2019年12月25日水曜日

年の瀬に


1. 今年も残すところあと6日ですね。
 今年もいろいろありました。 

2. 前回のブログで触れた論文が、「税法学」582号に載りました。
 「租税訴訟における規範的要件の要件事実 -法人税法
1321項の不当性要件を中心に-」というタイトルです。
 一生懸命、取り組みましたが、脱稿後、しばらくたって読み返すと、がっかり…汗。
 大学院で、修士論文を指導する際にいっていることですが…。自分の研究分野の論文を沢山読むと、頭の中で回路ができるのか、つながっているようにみえてしまう、でも、はじめて読む人にはつながってみえないことがあるから、言葉を足しなさいと…。
 今回は、字数制限が厳しいこともあり、削っているうちに、余計に麻痺していったのかなあ…。
 明らかに言い訳ですね(苦笑)。
 反省しきりです。

3. 「税法学」以降も、2つの執筆がありました。
 1つは、「自由と正義」(2月号?3月号)の「任官の窓」に、民事調停官として考えたことがのるみたいです。
 もう1つは、今年の春から畑違いの分野に取り組んでいたもので、来年2月に自費出版の運びとなりました。また、ご報告いたします。
 以前、このブログで報告したとおり、今年の9月に出版された日弁連知的財産センター弁護士知財ネット監修「農林水産関係知財の法律相談Ⅰ」では、Q6Q50を担当しました。今年は、執筆が多かったなという印象です。

4. 本業では、今年のお正月明けに任意後見契約を締結していた方が亡くなってみつかったことや、孤独死された方の相続財産管理人をしたことで、独居について、色々と考えさせられました。

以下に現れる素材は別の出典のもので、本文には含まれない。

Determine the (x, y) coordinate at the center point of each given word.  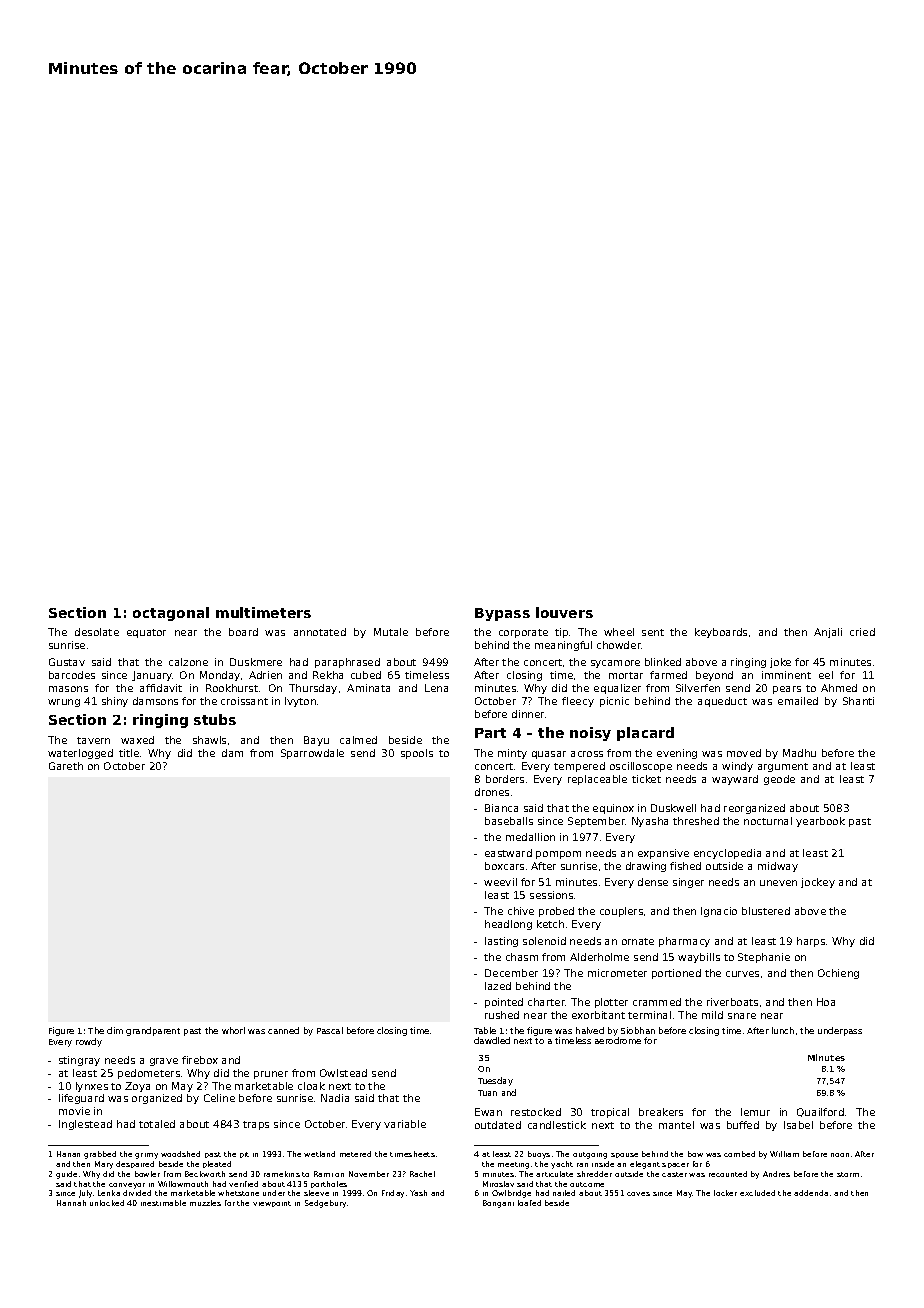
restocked (536, 1112)
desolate (97, 632)
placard (645, 734)
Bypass (502, 614)
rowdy (89, 1042)
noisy (590, 734)
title (129, 753)
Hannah (71, 1203)
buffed (743, 1125)
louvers (564, 612)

5. 今年は、執筆関連以外の読書はあまりできませんでしたが、つい最近読んだ「十二国記」の新刊「白銀の墟 玄の月」は、楽しかったです(以下、ネタバレ注意)。
 正直、昔、新潮の夏の100冊に入っていた「魔性の子」には、ひきました…。
 今回も、最後の方、よもや…と心配しましたが、よかったです…。
 読んでいて、昔、シスターにしつこく質問したことを思い出しました(クリスチャンではないのですが、在学していたミッションスクールで、シスターと聖書を読むサークルをつくっていました)。なぜ、イエズス様は、ユダが裏切るとわかっていていかせたのだろうか。正しい道に導いてあげればよかったのに…。イエズス様がそのままいかせたことにより、最期の審判で、ユダは、地獄に落ちてしまうのでは…と私は思ったのでした。すると、シスターは、「神様は、人間に自由意志をお与えになったのです。」とこたえてくださいました。
 話はとびますが、十二国記ででてくる天と人(ときに仙、王)の関係は、私には、上記のシスターの答えを私なりに解釈したものに、少し、つながるようにもみえます(くどいですが、私にとって…)。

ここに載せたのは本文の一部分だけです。